Which do you choose?

There are a variety of issues involved in deciding whether to go to the emergency room or the urgent care center.

The speed at which you'll receive care is one consideration, of course, but the quality of care you receive obviously is important, as well.

If you've had to make this decision before, you might be guided by whether your prior choice turned out to be a good one. But if not, some information gathered from people with migraines who have wrestled with this may help you.

ER, Urgent Care Use Not Unusual for Headaches

If you need urgent or emergency care due to a migraine or headache, you're certainly not alone. The Agency for Healthcare Research and Quality reports that about 7% of Americans with migraine use the emergency room or urgent care to treat their severe headache each year.

Headaches account for a relatively small percentage of all emergency room visits — just 2.2% — but that still amounts to some 2.1 million visits annually. Plenty of migraine sufferers report they need multiple visits to the ER each year.

In order to help people with severe migraines and headaches get care quickly, the National Headache Foundation asked members and non-members about their experiences in both emergency rooms and urgent care centers. Here's a sampling of what the survey found:

  • Urgent care was faster. Two-thirds of people responding to the survey waited for less than an hour at the urgent care center, while only one-third had that short a wait time in the emergency room.
  • Doctors and nurses at urgent care were nicer. About two-thirds reported that the medical staff members at urgent care centers were polite and respectful to them. Only 54% said the same of the clinicians staffing the ER.
  • Urgent care physicians explain things better. Some 58% said they got a clear explanation of their diagnosis at the urgent care center, compared to 38% in the emergency room.
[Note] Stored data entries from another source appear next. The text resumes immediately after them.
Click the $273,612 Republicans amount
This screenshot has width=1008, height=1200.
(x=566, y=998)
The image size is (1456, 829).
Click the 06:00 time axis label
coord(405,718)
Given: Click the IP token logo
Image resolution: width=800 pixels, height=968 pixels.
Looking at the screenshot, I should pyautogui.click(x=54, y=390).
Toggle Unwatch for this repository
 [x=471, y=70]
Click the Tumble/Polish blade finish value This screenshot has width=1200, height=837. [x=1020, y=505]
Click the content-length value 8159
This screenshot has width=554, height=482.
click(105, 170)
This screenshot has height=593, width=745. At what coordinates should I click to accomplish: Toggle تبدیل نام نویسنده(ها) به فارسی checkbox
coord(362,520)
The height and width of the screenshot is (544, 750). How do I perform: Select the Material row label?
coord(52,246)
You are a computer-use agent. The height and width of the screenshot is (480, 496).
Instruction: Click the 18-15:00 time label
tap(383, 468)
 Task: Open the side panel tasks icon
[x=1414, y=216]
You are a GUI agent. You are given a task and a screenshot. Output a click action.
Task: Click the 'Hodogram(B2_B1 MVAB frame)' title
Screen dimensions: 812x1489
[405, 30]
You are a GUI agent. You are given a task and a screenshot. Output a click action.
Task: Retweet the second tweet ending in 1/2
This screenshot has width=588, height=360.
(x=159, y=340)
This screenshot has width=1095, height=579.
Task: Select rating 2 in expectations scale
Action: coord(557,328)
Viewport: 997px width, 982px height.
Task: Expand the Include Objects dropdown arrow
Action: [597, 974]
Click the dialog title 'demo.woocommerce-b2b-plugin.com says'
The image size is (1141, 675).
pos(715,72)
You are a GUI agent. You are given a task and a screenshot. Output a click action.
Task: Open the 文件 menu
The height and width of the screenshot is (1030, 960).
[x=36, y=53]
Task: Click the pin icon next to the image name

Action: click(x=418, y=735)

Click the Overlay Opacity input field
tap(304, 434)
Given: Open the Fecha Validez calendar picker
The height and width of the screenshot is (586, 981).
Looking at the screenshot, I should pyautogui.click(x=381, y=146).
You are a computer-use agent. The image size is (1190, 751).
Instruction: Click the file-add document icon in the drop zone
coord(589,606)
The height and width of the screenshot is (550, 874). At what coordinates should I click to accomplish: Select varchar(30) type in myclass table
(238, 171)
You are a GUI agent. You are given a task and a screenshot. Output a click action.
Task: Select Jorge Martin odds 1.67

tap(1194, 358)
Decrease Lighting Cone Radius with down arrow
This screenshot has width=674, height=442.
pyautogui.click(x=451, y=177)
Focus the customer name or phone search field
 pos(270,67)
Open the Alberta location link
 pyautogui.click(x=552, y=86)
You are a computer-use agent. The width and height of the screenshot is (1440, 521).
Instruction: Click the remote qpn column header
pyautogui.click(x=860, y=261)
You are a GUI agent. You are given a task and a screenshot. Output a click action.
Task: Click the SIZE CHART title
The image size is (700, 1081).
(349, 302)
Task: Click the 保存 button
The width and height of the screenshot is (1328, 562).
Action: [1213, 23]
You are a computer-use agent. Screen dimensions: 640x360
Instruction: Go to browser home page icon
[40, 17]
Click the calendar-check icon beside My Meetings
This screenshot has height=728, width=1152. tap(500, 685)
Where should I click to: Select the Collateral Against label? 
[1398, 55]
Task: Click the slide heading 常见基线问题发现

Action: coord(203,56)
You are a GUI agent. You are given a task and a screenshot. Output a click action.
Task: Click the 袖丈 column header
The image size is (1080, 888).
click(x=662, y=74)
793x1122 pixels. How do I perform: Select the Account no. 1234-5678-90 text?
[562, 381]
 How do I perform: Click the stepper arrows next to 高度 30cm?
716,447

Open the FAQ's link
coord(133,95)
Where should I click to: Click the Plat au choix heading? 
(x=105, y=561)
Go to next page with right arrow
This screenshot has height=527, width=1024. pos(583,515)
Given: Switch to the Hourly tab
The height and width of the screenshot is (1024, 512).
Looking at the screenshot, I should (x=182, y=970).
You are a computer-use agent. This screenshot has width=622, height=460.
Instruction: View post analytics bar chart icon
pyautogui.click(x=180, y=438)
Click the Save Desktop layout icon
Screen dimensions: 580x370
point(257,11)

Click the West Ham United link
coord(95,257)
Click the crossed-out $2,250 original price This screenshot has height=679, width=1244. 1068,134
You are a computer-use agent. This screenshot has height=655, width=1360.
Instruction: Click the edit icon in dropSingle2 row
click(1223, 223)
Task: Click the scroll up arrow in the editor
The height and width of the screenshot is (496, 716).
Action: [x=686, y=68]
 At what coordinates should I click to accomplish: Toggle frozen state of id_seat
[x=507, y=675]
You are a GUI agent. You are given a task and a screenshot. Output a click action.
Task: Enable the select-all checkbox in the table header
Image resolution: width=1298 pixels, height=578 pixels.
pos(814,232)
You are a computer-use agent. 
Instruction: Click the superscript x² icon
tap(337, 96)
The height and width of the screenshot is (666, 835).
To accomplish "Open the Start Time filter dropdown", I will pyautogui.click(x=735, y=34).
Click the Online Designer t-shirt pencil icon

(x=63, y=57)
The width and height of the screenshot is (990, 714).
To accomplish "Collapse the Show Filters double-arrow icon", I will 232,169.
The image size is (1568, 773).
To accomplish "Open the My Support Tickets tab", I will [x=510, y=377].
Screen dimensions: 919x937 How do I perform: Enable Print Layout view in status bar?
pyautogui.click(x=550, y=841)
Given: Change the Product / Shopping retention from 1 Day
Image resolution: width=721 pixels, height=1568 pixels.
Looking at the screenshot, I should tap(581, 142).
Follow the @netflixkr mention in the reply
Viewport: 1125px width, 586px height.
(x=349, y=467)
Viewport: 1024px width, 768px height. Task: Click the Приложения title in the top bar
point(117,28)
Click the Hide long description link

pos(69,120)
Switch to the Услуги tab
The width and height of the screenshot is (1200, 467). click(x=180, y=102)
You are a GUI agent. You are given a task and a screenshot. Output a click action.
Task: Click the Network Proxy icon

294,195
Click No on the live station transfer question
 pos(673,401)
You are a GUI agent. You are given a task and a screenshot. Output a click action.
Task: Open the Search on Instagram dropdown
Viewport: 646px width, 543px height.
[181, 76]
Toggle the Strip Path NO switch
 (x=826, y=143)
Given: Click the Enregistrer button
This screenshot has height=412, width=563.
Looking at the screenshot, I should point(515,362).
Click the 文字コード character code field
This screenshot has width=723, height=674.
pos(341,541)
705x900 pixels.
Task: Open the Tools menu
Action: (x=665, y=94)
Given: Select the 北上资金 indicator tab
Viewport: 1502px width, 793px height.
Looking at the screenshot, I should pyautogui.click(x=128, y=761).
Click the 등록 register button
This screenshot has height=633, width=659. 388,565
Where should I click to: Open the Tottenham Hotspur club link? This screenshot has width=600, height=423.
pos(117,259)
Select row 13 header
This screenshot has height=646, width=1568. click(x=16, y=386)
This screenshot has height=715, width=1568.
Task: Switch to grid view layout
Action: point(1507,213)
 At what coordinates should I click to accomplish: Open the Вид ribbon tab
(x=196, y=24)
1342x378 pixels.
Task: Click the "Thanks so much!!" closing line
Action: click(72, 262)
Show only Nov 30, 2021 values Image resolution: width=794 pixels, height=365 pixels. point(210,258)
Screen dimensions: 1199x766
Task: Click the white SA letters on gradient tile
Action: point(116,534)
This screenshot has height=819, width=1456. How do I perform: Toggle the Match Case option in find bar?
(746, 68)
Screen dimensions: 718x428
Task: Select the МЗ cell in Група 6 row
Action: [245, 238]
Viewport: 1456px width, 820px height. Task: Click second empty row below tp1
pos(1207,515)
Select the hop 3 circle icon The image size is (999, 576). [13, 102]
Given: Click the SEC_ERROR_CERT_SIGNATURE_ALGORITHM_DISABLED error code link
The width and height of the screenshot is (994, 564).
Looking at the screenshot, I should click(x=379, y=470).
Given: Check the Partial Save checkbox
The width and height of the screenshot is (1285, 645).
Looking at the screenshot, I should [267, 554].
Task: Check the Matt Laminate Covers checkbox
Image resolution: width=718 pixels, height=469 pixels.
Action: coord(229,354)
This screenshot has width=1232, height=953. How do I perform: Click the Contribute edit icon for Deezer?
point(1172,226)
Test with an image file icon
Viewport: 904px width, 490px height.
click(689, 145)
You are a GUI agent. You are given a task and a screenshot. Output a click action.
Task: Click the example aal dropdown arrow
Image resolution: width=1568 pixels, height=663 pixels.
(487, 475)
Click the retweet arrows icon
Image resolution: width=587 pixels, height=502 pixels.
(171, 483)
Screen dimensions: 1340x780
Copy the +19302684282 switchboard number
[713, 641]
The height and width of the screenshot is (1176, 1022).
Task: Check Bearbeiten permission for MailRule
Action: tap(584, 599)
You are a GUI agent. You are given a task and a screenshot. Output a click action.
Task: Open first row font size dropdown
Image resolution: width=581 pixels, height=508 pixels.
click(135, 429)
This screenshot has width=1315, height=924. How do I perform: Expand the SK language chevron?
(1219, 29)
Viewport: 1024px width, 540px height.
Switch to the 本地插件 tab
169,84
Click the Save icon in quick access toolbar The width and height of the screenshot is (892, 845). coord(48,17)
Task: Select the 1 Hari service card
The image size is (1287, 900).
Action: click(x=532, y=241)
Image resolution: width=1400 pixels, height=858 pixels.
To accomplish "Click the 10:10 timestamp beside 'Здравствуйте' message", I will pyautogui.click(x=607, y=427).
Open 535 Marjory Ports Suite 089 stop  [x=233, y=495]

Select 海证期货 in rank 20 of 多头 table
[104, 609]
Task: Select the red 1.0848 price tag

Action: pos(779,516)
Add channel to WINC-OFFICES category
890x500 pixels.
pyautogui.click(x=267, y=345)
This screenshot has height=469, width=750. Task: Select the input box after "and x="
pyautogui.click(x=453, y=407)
Urgent care physicians also provided better instructions on what to do if the headache or migraine returned, and were more likely to offer a home care plan.
  • Treatment at urgent care centers is more effective. About 53% said the treatment they received in urgent care was effective. Only about 36% who visited the ER said their treatment was effective.
  • Urgent care centers are more likely to offer a quiet spot. More than three-quarters of those who visited urgent care got a quiet area to stay in, compared with 60% who tried the emergency room.

Overall, half described their urgent care experience as "good" or "very good," compared with a little more than one-third of those who sought care at the emergency room.

The Bottom Line

This survey indicates you may get better care at an urgent care center than you would at a hospital emergency room.

Of course, your mileage may vary — if you've had good experiences at your local ER, I wouldn't view this as a reason to switch.

One last thought: before you have to seek any kind of care on an urgent or emergency basis, take the time to review your health insurance policy to see which local options will be covered. You don't want to make a middle-of-the-night visit to knock out your migraine, only to receive an unexpected bill.


Agency for Healthcare Research and Quality. Acute Migraine Treatment in Emergency Settings. Nov. 27, 2012. Accessed Dec. 3, 2015.

National Headache Foundation. "Emergency Room or Urgent Care Center: A Headache Sufferer's Dilemma." Press release dated July 5, 2006.